(Records to process begins)
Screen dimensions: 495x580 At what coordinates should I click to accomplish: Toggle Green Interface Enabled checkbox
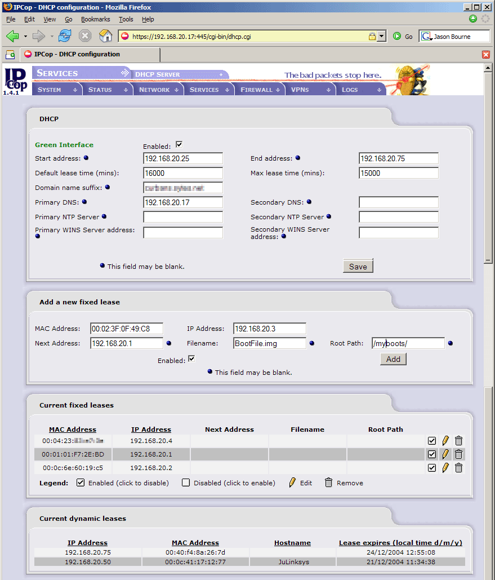click(179, 145)
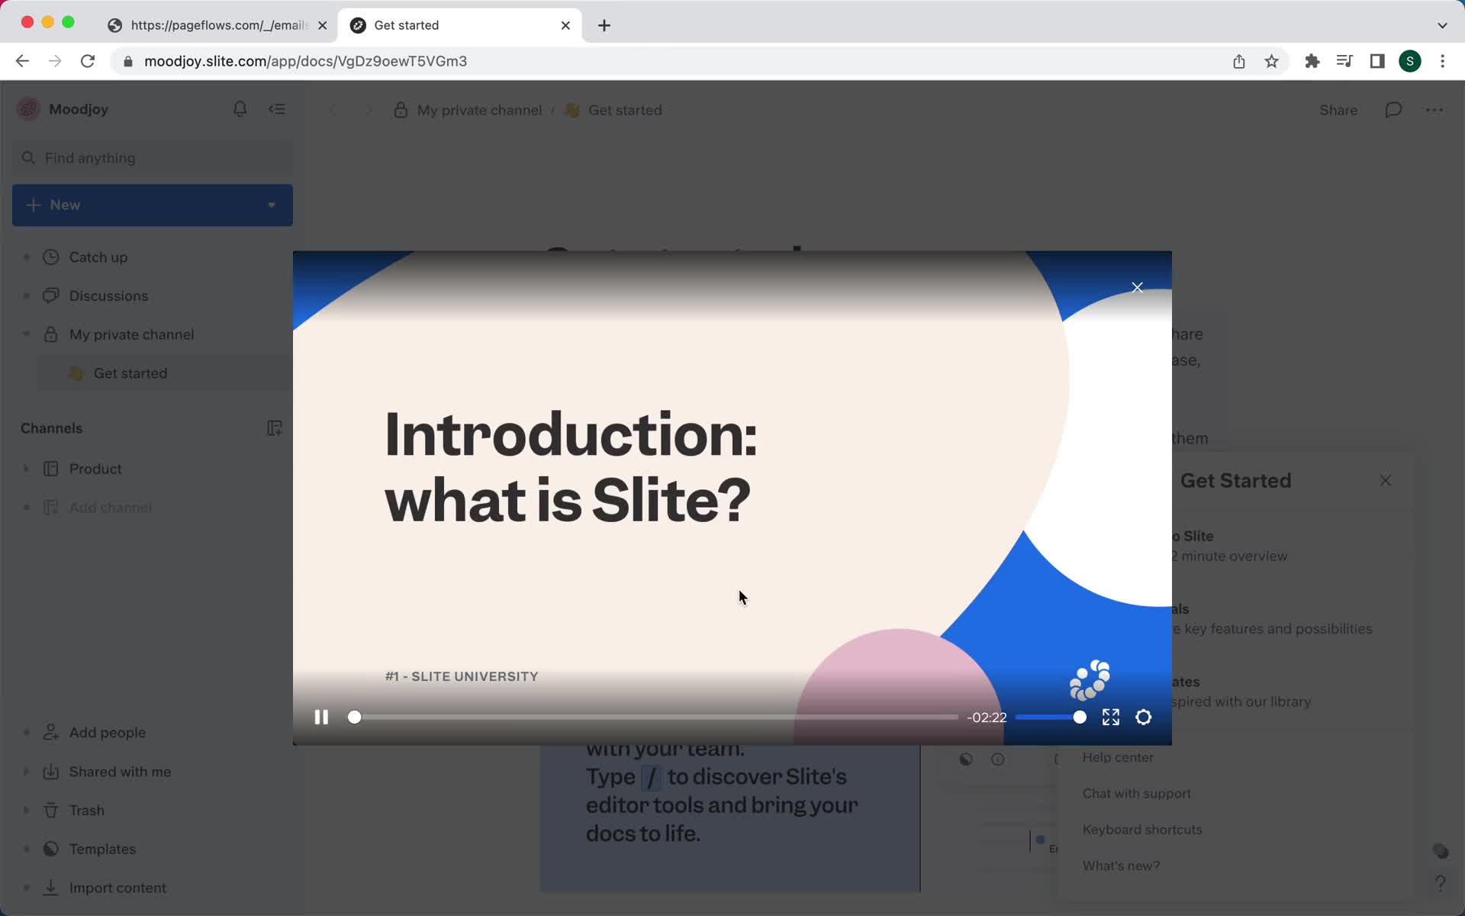1465x916 pixels.
Task: Click the New document dropdown arrow
Action: click(271, 205)
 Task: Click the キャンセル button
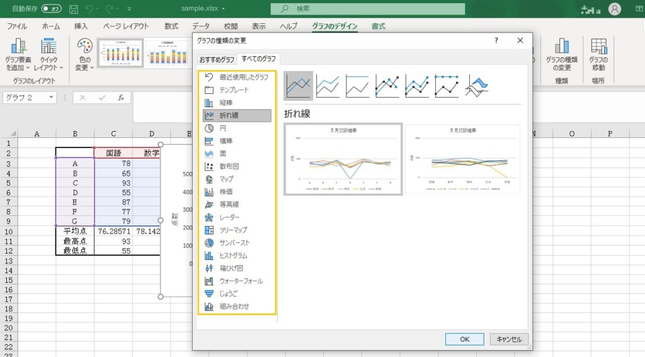[x=510, y=339]
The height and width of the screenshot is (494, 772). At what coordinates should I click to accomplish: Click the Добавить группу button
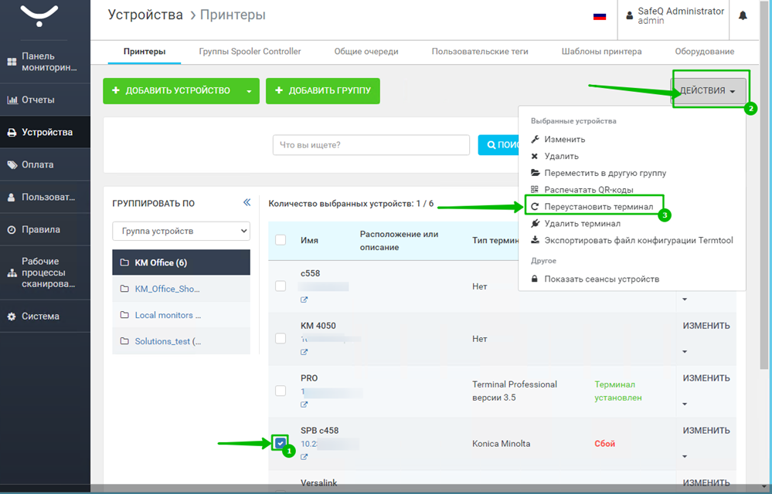(x=322, y=91)

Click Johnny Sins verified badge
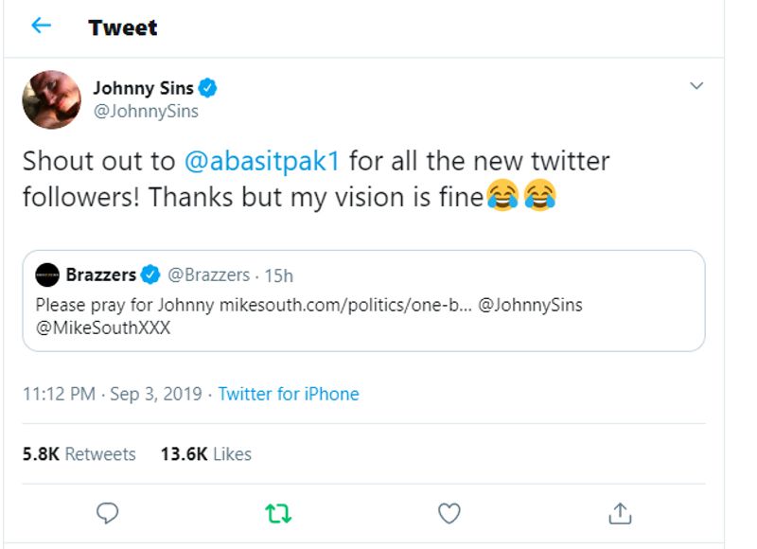208,89
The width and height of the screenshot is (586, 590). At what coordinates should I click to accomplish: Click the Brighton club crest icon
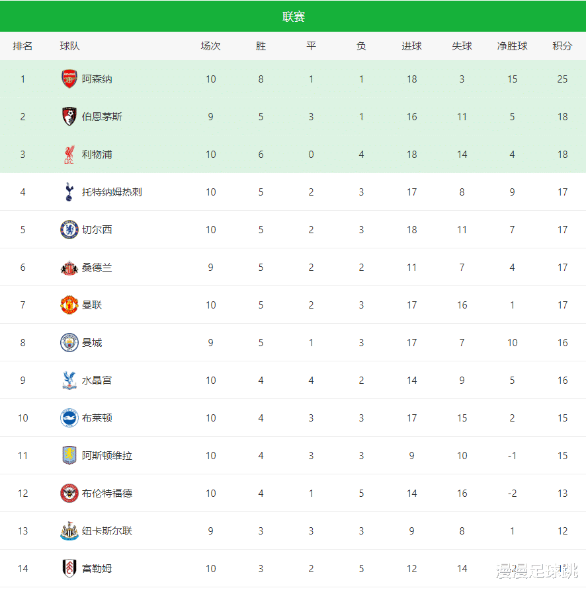(x=69, y=418)
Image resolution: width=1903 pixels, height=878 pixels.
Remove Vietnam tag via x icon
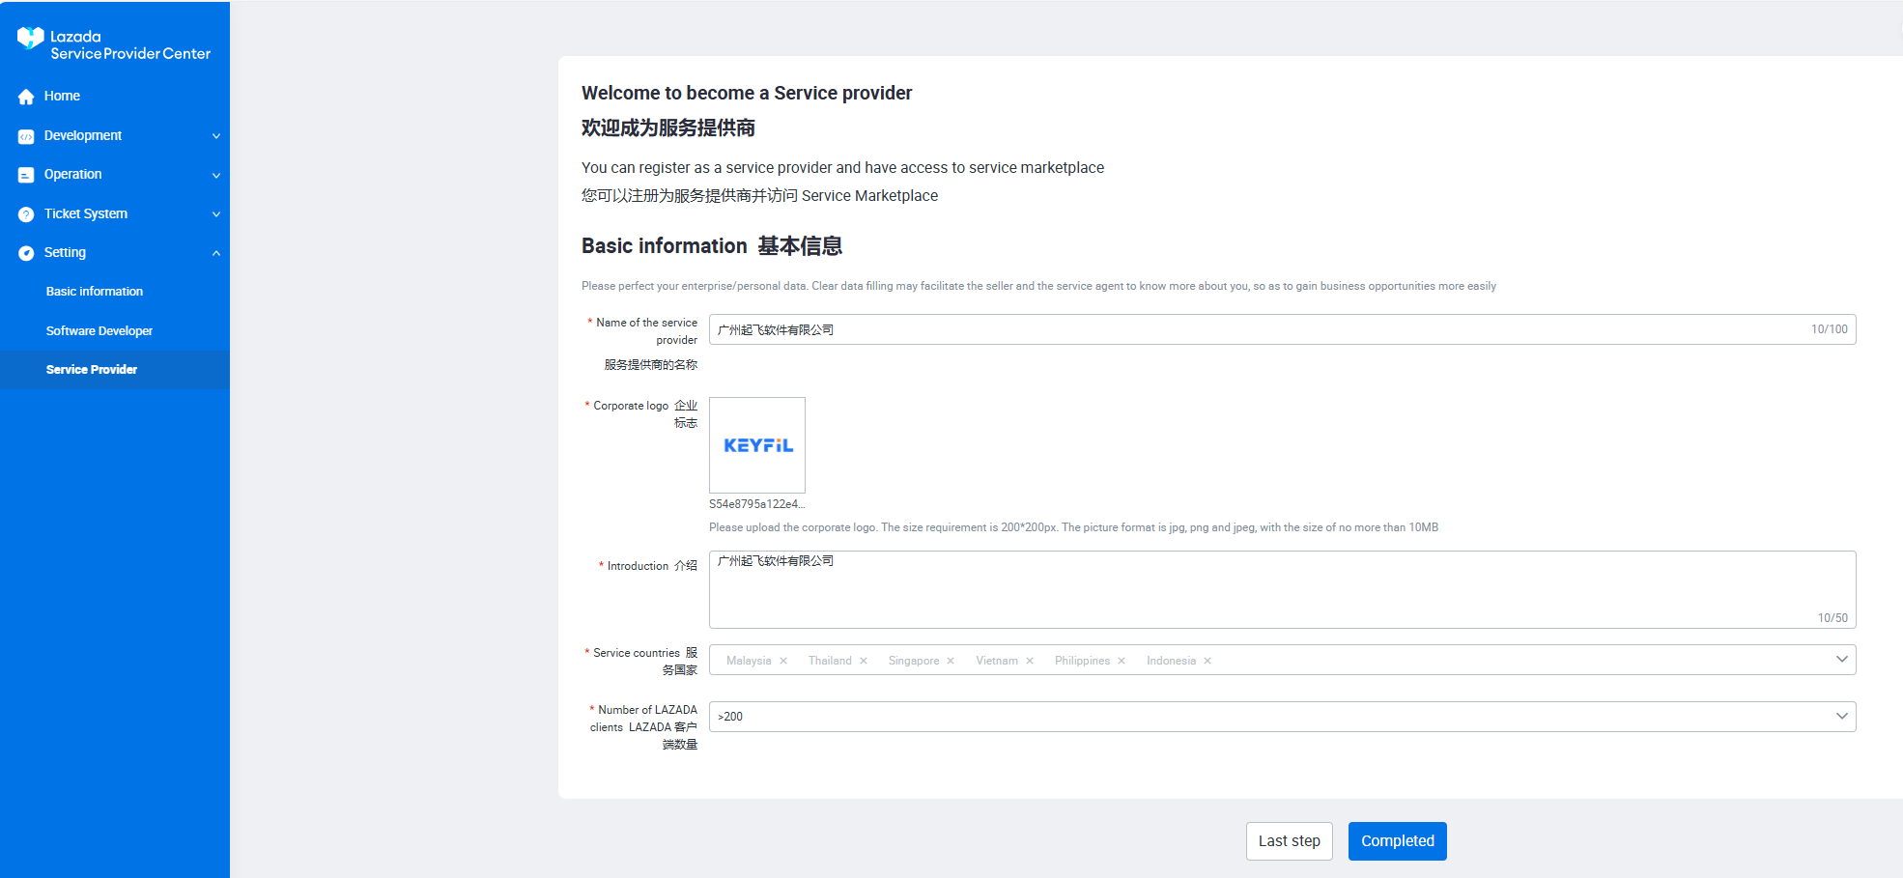point(1030,661)
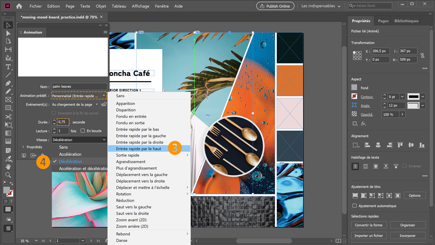Select the Scissors tool

coord(8,117)
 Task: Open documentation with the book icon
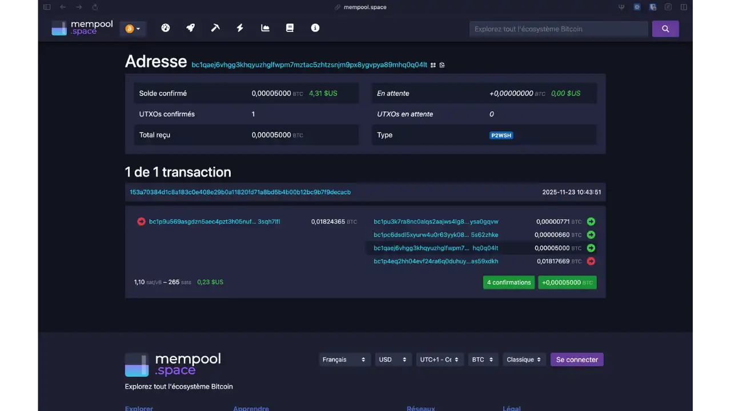[x=290, y=27]
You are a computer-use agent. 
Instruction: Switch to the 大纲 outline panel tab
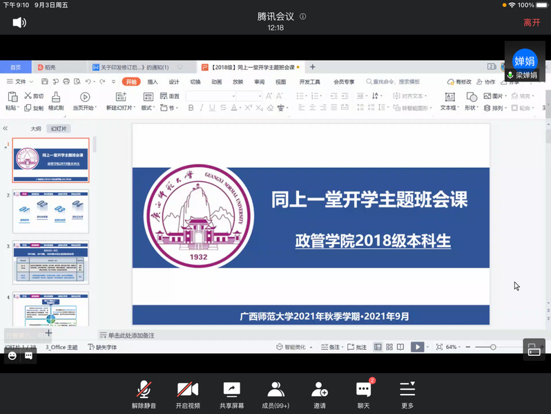tap(36, 129)

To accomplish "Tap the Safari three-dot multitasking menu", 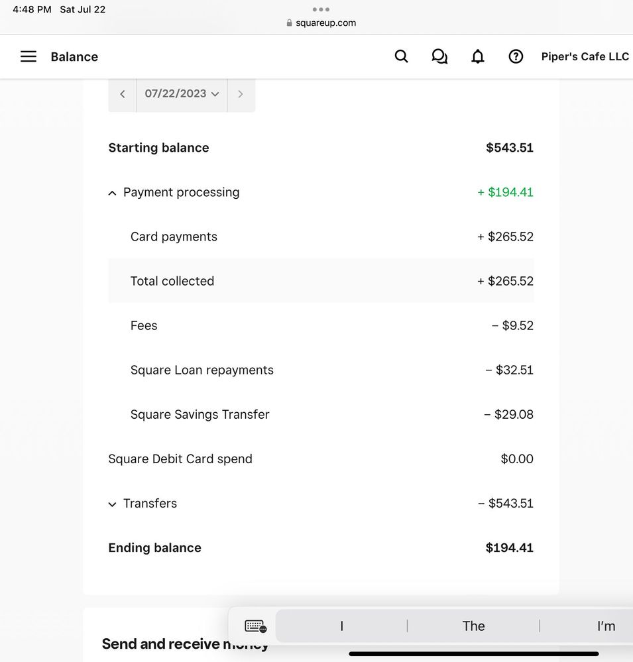I will [x=321, y=9].

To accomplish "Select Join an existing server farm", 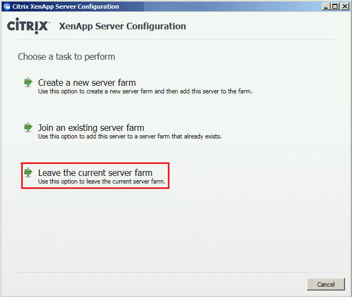I will click(x=91, y=128).

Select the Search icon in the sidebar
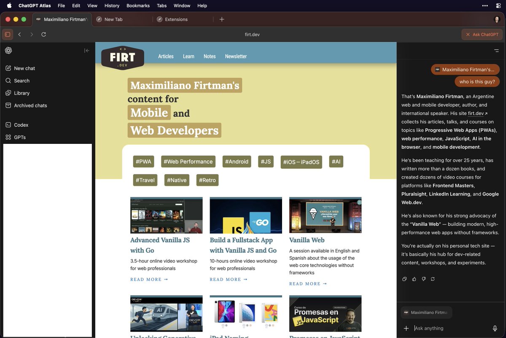(x=21, y=81)
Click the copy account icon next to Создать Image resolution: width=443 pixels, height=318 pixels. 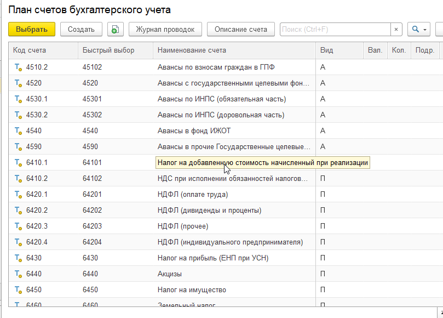point(116,30)
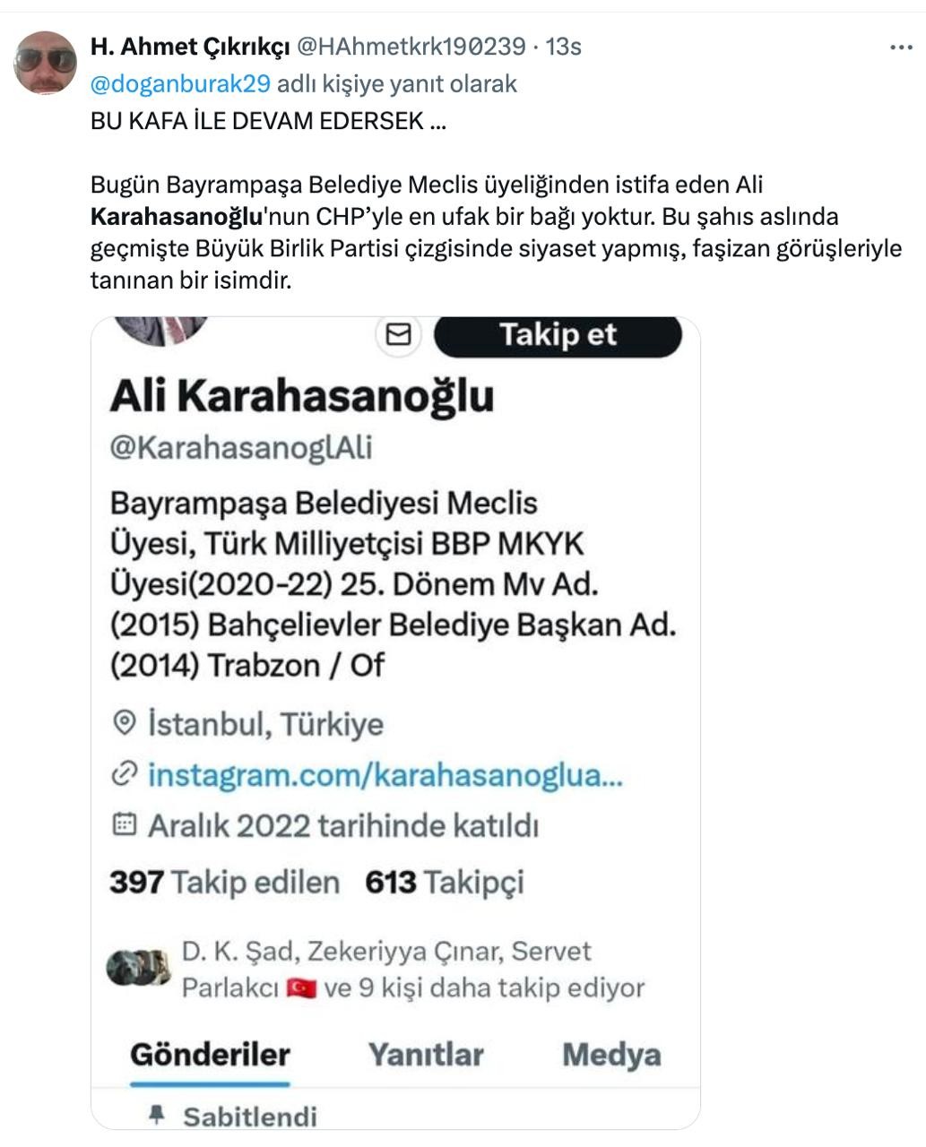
(Records to process ends)
**Instructions for the task**
For this exercise, reproduce exactly the lines of the records above from the one with "The width and" up to and including the one with "You are a computer-use agent.", without pictures.

**Response below**
The width and height of the screenshot is (586, 590). At what coordinates should I click to accomplish: Click the Brighton club crest icon
(x=69, y=418)
Image resolution: width=1903 pixels, height=878 pixels.
Remove Vietnam tag via x icon
point(1030,661)
Select the Scissors tool

coord(8,117)
 Task: Open documentation with the book icon
[x=290, y=27]
You are a computer-use agent. 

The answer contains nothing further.